ギリシアへ足を運んだことは、鶴矢支社長にとって、大きな収穫でした。ギリシアという国を見つめる視点で言えば、いくつかの明確なテーマを与えられたという確たる思いを持つことができたのです。

ヨーロッパを理解することは容易ではない。EUで一つの共同体になったと言っても、ヨーロッパは、複雑な要因が、現実的に、歴史的に絡み合っている世界であるというのが鶴矢先輩の偽りのない実感です。

山口ひばりさんは、日頃の疲れをギリシア旅行で発散し、ギリシア観光という大きな慰安と恵みを鶴矢先輩の好意によって頂いたことを、オフィス内のあの人この人に吹聴していました。

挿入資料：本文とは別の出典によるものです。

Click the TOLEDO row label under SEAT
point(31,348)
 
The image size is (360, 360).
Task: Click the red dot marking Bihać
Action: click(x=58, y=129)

特に、鶴矢先輩の息子さんがギリシア語のできない山口さんを行く所行く処で助けてくれたお陰で、観光を存分に楽しむことができたと語ったので、オフィス内で、鶴矢子規くんという存在が大いに注目を浴びることになりました。

ロドリゲスの活躍が、ギリシアでの最大の収穫であったことは、誰もが認めていることでしたが、叔父のバシリウスが語ったことの意味を掘り下げてみることが、さらにギリシア危機の本質を明らかにすることに繋がると感じたロドリゲスは、早速、情報を集めながら、百枚余りのレポート作成を終えて、鶴矢支社長に提出しました。

ロドリゲスの聡明さがレポートによく表れていました。心の中で、大した奴だ、と鶴矢先輩は唸りました。

ある日、ロンドン支社の十六名全員を集めて、鶴矢支社長は重要なことを話しました。それはアメリカについてです。アメリカの混乱はひどく、とても気になる、と切り出して、近く誰かが行って正確にアメリカの状況を見なければならないと言いました。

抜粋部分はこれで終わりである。